Supination/Rotation
For those struggling at home with no weights or access to a gym the best way to get a workout is to combine multiple exercises or motions into one.  This can decrease workout time while increasing the intensity of the workout.  Supination is a term used to describe a type of rotation involving the hand or the foot. When the term is applied to the hand, it describes the movement of the arm and hand that results in an upward-facing palm. When applied to the foot, the term refers to movement that results in the upward positioning of the sole of the foot. If the foot is supinated, the outer edge of the sole is used to carry the weight of the body.
Hammer/Bicep curl- Instead of gripping the dumbbell handle in the middle (as is normally taught), grip the handle with the thumb and forefinger side of your hand pressed up against the inside of the dumbbell plates. There will be a space of several inches between your pinky and the other side plates ( If this is too difficult then slide back to the middle until more intensity is needed.)  To take full advantage of this change in your grip, start the bicep curl with your palms facing in to your thighs, otherwise known as a neutral or hammer grip. As you curl up, rotate your forearm so that your palm is facing up at the top of the movement. You should feel a strong cramping in your biceps and in turn working more of the muscle mass of the bicep and giving you a stronger contraction. Holding the dumbbell off-center essentially adds resistance to the supination function of the bicep muscle. If you think about it, when you hold your hand in the middle of the dumbbell, the two ends are balanced like two identical-weight people on a see-saw.

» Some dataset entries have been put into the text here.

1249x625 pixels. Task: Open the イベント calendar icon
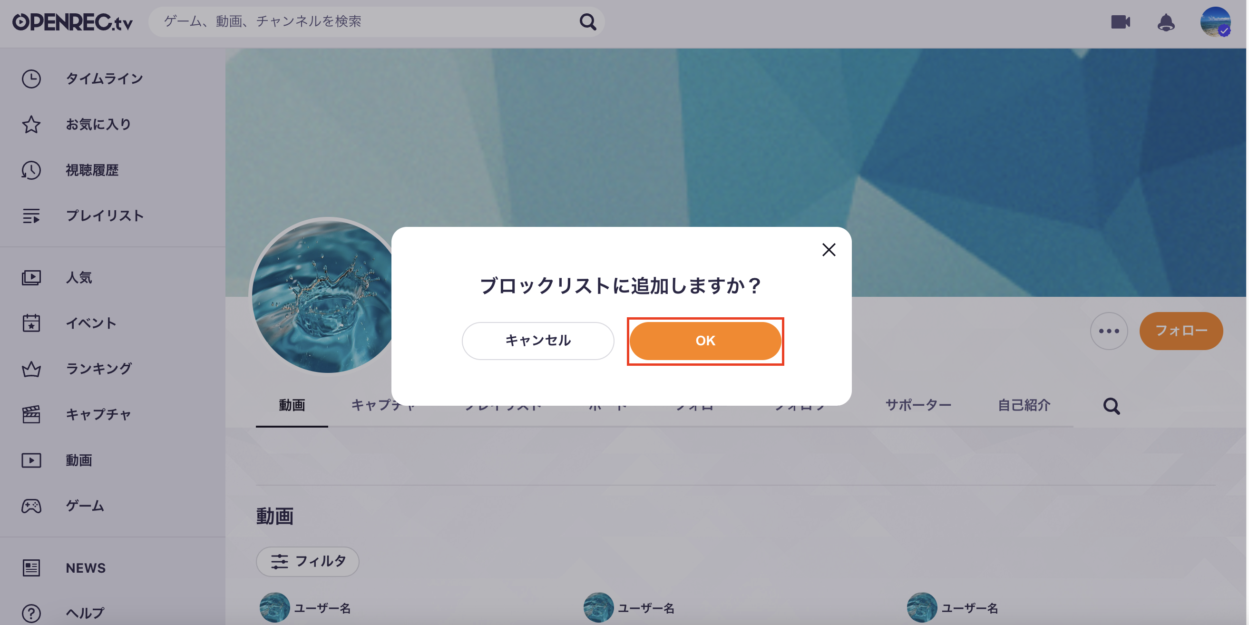[x=31, y=323]
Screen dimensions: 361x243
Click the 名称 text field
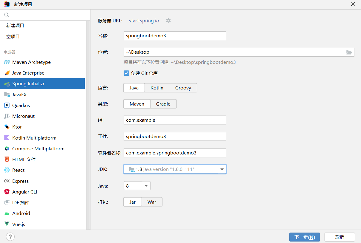(175, 36)
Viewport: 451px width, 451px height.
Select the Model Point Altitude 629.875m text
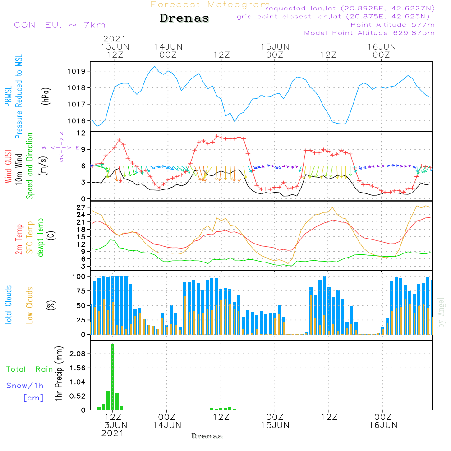pos(369,33)

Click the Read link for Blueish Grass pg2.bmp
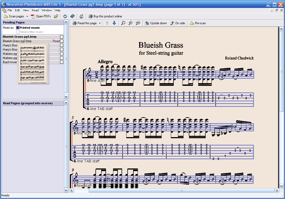(56, 41)
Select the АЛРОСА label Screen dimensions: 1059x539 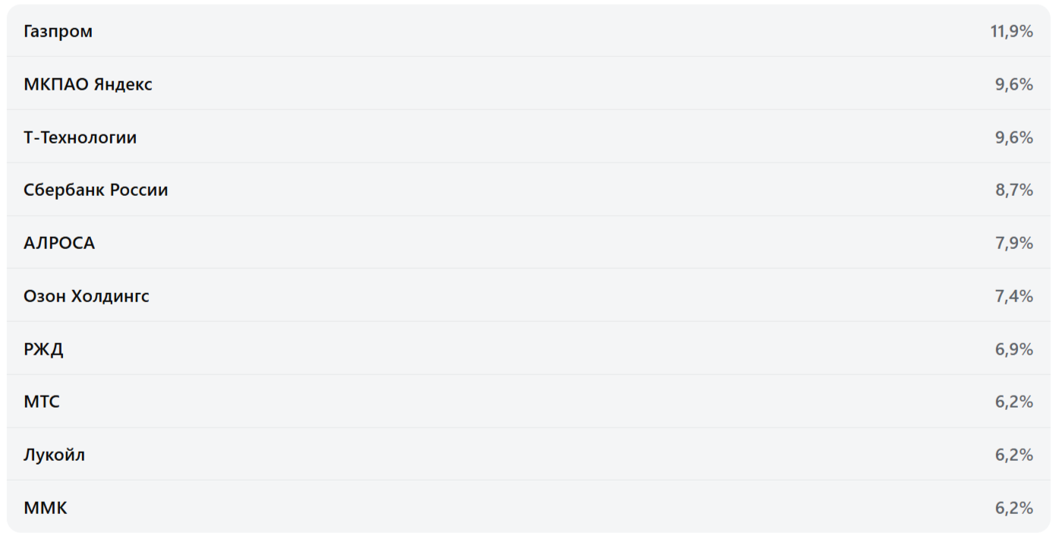pos(59,243)
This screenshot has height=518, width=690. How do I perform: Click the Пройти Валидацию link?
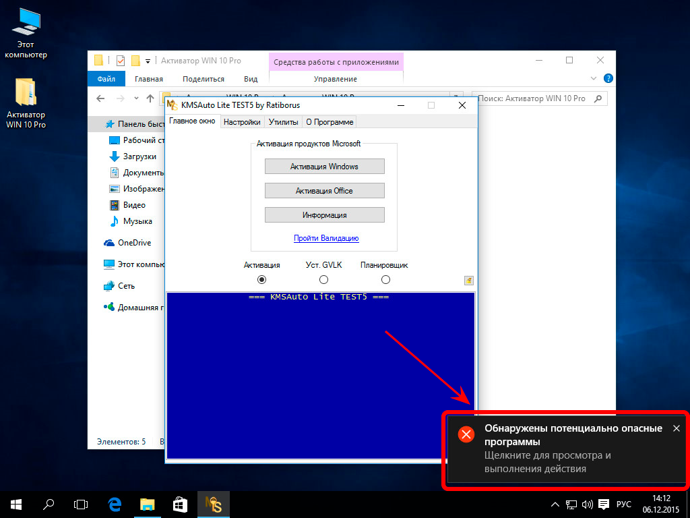point(326,238)
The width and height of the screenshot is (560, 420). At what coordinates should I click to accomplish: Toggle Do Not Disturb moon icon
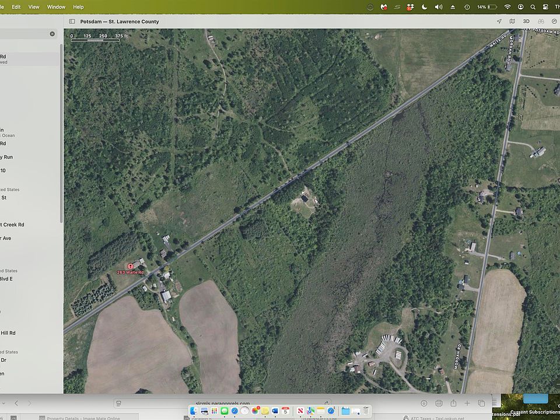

You get very little, if any, resistance on the supination.
Arnold Press-this is a classic bodybuilding exercise actually invented by Arnold himself, hence the name.  You start with the dumbbells chest high with palms facing your chest.  As you press upwards rotate the dumbbell so when you finish above your head your palms will be facing away. 
Dumbbell Rotation Rows-This is a favorite of mine.  Bend over or lay on an incline bench.  Start with your arms hanging all the way to the floor with your palms facing your toes.  As you pull both dumbbells to your chest rotate them so your palms will be facing your chin.  This one you will really feel in your biceps and back.

Exercises

Hammer/Bicep curl-rotation of palm towards thigh to palm up.

Arnold Press-palms facing chest to press to palms facing away.

Dumbbell row-Bent over palms facing toes, pull and rotate, palms face chin next to ribs.

Perfect push-up/pull-up- great rotational exercise if you can find them cheap

Cable Machines with spinning handles-good alternatives to free weights.

Rope Handles on machines or free weights can also be effective.